[Saved entries]
----

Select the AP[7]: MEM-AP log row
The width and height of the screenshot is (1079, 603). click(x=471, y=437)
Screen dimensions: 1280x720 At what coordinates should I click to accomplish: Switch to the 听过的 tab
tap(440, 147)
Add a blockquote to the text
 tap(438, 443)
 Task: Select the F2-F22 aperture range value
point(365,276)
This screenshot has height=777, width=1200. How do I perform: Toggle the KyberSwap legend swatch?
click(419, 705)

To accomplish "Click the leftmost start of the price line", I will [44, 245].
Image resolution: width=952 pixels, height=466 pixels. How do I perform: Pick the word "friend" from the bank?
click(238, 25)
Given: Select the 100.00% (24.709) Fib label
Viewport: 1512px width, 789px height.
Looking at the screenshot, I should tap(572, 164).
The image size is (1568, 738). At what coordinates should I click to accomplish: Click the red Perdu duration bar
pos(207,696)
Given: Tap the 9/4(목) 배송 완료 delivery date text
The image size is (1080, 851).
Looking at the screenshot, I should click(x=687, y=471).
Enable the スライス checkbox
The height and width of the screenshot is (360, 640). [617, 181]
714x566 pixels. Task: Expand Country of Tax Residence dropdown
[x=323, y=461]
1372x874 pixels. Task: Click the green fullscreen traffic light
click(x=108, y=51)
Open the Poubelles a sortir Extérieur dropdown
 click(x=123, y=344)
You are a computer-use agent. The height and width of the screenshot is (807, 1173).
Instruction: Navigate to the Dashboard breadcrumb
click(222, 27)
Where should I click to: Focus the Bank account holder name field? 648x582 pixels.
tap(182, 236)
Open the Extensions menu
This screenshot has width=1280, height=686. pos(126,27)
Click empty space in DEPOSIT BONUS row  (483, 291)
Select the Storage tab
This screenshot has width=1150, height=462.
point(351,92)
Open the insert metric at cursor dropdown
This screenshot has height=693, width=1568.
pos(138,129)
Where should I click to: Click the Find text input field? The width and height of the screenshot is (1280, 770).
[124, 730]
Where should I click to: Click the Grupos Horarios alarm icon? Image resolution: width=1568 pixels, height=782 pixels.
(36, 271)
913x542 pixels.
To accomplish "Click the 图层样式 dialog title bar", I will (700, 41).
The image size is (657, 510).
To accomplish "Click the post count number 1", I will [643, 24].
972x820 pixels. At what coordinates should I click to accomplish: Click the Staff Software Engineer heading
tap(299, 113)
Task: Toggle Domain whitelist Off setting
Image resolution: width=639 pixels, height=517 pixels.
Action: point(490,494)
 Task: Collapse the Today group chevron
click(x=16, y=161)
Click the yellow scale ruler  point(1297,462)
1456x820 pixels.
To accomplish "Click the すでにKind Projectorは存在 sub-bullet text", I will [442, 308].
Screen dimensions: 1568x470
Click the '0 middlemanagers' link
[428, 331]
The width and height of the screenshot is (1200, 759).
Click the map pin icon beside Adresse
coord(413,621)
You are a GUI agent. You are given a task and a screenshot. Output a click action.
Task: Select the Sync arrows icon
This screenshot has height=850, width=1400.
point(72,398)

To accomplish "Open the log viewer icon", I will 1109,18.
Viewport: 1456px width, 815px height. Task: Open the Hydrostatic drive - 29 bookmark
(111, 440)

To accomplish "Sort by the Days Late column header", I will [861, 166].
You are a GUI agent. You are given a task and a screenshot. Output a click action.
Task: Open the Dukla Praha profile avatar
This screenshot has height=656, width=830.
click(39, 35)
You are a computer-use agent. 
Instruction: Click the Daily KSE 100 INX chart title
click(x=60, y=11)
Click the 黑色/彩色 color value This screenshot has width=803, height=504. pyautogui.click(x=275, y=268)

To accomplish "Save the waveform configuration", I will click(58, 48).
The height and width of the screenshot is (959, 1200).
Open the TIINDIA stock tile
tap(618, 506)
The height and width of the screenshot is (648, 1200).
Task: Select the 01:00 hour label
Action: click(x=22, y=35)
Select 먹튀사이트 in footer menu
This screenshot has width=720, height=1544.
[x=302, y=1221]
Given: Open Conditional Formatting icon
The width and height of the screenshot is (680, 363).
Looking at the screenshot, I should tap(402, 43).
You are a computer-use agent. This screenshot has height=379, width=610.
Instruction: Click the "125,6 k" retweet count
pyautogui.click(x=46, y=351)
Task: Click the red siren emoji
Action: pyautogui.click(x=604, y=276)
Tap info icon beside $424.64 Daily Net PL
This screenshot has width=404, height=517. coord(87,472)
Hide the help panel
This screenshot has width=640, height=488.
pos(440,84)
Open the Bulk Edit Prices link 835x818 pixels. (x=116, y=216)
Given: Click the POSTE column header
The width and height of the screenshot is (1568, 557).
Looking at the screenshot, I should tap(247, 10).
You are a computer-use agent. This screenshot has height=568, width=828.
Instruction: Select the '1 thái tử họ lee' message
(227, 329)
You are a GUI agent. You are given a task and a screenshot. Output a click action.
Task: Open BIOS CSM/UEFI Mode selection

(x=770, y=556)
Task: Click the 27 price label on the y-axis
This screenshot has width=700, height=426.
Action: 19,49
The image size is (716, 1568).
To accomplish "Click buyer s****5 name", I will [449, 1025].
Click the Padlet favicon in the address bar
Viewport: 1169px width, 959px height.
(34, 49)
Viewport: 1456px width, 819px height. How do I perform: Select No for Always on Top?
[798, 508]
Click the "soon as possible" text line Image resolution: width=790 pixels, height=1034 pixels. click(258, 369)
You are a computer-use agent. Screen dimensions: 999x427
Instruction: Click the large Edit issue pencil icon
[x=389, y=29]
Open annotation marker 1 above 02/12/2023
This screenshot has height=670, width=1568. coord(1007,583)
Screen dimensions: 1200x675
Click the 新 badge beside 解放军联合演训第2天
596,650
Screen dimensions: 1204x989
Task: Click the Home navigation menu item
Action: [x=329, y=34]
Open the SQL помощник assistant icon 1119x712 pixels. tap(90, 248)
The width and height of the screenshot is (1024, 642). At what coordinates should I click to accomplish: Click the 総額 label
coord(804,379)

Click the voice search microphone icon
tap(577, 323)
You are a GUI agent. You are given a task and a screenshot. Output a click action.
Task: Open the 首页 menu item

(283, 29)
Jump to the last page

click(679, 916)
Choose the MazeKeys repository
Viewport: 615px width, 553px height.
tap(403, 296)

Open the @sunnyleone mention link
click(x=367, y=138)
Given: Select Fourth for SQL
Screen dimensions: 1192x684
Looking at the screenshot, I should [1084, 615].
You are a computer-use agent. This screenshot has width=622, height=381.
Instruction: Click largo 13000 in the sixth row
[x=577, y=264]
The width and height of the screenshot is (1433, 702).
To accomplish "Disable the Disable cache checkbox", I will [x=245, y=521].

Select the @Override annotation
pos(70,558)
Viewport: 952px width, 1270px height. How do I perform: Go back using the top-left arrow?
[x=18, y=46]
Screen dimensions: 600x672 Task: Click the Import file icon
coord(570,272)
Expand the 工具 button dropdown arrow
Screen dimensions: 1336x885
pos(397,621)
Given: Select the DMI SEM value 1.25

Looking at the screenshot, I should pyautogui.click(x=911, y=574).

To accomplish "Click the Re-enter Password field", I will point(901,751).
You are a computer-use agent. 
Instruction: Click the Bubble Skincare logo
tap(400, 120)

----

» Problem to work on
If a line in the records above contains the word "header", copy it.

» Exercise answer
To accomplish "Sort by the Days Late column header", I will [861, 166].
Given: Click the POSTE column header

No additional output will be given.